(Dataset excerpts)
::::

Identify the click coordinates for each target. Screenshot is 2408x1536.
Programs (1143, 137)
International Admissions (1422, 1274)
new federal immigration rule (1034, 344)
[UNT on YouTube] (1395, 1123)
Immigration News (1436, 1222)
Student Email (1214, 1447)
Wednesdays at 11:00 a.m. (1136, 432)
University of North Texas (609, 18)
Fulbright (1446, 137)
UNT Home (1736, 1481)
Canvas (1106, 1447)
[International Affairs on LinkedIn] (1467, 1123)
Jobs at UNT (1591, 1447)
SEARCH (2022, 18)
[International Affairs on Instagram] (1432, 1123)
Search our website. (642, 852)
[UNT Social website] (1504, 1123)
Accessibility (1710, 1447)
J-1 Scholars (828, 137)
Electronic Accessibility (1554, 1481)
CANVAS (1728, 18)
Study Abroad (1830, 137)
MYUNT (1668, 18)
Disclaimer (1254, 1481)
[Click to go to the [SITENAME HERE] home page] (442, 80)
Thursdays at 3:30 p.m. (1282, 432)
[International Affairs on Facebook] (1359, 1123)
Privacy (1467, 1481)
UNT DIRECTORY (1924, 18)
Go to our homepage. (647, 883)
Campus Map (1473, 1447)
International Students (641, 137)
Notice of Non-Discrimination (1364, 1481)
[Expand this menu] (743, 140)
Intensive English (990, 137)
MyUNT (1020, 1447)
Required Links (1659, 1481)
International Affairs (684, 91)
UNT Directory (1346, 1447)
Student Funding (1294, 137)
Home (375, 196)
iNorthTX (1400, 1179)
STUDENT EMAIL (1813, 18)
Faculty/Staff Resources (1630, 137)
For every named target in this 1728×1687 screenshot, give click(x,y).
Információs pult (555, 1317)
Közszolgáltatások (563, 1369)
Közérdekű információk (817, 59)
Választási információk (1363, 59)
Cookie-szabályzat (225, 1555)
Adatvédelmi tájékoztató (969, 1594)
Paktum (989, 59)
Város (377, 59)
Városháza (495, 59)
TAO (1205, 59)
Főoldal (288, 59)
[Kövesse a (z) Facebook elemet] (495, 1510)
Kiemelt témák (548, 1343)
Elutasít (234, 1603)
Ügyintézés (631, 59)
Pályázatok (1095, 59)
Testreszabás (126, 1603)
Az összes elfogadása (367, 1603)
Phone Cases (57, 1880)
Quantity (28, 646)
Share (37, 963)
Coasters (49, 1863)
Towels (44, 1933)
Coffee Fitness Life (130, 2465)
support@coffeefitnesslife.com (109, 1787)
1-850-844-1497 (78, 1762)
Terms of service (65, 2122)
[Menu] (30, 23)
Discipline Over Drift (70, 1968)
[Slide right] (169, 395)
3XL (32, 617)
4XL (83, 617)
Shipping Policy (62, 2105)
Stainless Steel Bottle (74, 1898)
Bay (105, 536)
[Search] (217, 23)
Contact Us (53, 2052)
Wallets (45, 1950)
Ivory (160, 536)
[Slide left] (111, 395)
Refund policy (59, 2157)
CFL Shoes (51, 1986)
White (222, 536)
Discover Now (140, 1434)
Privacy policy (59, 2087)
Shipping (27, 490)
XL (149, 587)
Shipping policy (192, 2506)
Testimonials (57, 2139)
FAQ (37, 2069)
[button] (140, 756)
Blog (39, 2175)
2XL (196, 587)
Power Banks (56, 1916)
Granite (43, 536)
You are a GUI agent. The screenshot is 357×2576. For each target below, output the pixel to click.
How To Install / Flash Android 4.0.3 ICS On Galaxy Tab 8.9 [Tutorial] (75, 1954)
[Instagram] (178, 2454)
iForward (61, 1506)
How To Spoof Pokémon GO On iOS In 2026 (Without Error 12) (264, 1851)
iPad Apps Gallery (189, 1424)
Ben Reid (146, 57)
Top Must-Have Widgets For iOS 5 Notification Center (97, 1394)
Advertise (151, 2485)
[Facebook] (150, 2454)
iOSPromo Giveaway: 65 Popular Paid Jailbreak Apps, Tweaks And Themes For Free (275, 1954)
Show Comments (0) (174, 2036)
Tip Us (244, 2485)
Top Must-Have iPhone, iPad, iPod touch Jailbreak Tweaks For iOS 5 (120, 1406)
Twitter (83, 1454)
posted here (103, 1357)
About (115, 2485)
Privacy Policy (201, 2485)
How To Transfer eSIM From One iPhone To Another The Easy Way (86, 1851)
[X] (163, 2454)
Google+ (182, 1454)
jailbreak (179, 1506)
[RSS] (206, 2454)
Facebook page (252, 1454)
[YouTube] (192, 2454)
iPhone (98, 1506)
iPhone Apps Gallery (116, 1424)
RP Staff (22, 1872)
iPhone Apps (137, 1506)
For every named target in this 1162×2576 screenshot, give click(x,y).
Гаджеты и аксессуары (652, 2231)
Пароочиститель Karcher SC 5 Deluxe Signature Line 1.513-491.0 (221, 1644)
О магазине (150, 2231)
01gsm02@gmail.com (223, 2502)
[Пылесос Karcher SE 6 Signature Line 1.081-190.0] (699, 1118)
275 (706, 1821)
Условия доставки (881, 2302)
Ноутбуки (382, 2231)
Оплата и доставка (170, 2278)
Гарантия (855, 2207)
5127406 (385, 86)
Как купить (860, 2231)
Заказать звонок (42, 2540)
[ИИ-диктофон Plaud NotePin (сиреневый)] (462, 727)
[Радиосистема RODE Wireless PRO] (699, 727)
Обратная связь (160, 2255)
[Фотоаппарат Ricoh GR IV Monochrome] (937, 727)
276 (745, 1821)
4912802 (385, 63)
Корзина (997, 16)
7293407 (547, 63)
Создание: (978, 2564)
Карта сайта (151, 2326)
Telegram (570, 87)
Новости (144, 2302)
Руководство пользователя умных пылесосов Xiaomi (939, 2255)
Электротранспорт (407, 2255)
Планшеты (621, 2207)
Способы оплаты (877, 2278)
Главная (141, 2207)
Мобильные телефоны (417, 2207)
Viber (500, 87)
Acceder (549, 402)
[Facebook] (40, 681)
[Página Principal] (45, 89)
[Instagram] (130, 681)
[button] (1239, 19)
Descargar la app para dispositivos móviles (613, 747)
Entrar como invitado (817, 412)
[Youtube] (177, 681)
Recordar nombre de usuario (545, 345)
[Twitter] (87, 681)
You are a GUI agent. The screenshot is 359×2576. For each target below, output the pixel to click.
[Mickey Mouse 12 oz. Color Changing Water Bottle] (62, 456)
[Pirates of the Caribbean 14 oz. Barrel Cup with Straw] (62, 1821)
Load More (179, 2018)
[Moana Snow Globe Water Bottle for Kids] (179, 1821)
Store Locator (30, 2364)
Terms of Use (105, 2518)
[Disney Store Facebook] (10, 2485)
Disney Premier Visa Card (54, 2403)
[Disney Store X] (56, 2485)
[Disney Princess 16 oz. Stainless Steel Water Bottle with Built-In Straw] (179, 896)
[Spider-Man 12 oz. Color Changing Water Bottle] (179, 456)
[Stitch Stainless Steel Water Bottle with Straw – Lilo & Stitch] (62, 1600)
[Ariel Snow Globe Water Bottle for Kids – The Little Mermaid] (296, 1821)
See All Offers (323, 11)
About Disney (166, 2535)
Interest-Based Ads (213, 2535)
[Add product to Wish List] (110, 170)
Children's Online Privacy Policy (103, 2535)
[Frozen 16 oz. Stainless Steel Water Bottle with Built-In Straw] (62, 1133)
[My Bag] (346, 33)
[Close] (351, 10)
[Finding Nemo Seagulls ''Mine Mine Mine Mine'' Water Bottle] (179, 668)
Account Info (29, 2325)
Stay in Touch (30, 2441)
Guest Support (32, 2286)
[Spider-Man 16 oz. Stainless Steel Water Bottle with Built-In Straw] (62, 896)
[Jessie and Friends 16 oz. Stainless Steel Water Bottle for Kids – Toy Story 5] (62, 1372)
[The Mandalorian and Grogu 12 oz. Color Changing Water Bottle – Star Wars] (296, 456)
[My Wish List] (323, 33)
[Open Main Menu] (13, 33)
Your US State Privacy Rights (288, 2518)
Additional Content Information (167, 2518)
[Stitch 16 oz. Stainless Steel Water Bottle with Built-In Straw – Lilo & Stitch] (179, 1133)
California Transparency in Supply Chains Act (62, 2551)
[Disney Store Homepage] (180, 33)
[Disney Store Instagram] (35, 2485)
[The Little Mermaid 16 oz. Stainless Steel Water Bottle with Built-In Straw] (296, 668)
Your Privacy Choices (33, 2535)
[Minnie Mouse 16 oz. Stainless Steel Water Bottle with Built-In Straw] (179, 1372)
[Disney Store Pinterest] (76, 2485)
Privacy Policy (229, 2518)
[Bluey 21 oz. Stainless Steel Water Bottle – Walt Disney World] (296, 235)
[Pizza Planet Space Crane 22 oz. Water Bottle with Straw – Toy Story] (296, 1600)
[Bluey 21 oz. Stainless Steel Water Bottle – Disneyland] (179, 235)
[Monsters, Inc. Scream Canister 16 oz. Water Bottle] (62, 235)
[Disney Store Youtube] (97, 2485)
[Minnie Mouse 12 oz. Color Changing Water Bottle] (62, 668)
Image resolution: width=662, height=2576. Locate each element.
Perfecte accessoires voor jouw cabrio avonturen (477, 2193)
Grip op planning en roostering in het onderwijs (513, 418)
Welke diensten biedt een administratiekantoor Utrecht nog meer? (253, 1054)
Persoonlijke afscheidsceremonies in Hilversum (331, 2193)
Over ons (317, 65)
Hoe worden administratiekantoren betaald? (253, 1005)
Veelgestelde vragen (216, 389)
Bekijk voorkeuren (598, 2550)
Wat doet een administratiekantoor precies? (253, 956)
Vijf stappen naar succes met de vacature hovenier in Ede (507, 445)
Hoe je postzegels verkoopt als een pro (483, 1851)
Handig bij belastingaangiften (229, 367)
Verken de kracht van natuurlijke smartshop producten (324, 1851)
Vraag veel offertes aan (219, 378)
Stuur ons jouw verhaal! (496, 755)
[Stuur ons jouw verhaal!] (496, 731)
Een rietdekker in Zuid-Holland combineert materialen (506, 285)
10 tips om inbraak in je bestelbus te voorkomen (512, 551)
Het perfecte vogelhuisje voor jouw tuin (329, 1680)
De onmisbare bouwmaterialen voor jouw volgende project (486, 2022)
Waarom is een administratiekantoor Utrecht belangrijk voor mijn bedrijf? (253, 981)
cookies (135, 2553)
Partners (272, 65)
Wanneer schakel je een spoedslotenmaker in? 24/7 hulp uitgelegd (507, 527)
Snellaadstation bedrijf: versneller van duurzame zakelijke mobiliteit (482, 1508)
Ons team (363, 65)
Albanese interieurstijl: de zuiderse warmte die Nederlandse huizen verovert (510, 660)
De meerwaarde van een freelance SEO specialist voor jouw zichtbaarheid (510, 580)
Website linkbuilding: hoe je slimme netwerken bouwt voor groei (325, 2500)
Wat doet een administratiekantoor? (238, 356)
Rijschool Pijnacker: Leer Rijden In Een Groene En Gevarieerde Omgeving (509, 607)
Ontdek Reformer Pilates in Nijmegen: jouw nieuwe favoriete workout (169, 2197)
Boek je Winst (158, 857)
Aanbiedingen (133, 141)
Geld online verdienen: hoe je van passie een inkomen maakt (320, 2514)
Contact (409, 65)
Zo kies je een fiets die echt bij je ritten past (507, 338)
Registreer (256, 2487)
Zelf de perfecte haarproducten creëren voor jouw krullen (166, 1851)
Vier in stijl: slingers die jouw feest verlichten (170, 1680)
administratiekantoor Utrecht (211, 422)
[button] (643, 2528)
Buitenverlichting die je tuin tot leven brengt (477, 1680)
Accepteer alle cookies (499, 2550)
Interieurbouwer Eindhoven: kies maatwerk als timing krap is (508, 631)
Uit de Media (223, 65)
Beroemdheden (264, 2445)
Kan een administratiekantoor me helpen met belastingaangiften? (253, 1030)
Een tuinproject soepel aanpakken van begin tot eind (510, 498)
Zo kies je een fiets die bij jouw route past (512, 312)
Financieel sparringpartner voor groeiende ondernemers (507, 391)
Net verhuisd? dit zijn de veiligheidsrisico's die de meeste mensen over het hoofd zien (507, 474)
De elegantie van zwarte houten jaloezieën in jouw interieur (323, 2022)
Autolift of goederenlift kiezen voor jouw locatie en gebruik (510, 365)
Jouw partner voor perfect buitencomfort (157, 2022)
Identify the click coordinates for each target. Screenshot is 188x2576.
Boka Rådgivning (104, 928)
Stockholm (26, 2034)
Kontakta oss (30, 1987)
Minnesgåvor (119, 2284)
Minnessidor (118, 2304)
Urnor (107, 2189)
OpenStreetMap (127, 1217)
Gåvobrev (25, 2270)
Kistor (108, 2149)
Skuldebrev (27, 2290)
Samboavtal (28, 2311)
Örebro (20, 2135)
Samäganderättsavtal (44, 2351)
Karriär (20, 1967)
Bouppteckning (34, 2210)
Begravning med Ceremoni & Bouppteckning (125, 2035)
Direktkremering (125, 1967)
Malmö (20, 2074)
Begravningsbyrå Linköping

::::

### What you have to do
Your answer consists solely of the lines from the top of the records above through the line that contains "International Students (641, 137)", each echoed exactly.

### Your response
Identify the click coordinates for each target. Screenshot is 2408x1536.
Programs (1143, 137)
International Admissions (1422, 1274)
new federal immigration rule (1034, 344)
[UNT on YouTube] (1395, 1123)
Immigration News (1436, 1222)
Student Email (1214, 1447)
Wednesdays at 11:00 a.m. (1136, 432)
University of North Texas (609, 18)
Fulbright (1446, 137)
UNT Home (1736, 1481)
Canvas (1106, 1447)
[International Affairs on LinkedIn] (1467, 1123)
Jobs at UNT (1591, 1447)
SEARCH (2022, 18)
[International Affairs on Instagram] (1432, 1123)
Search our website. (642, 852)
[UNT Social website] (1504, 1123)
Accessibility (1710, 1447)
J-1 Scholars (828, 137)
Electronic Accessibility (1554, 1481)
CANVAS (1728, 18)
Study Abroad (1830, 137)
MYUNT (1668, 18)
Disclaimer (1254, 1481)
[Click to go to the [SITENAME HERE] home page] (442, 80)
Thursdays at 3:30 p.m. (1282, 432)
[International Affairs on Facebook] (1359, 1123)
Privacy (1467, 1481)
UNT DIRECTORY (1924, 18)
Go to our homepage. (647, 883)
Campus Map (1473, 1447)
International Students (641, 137)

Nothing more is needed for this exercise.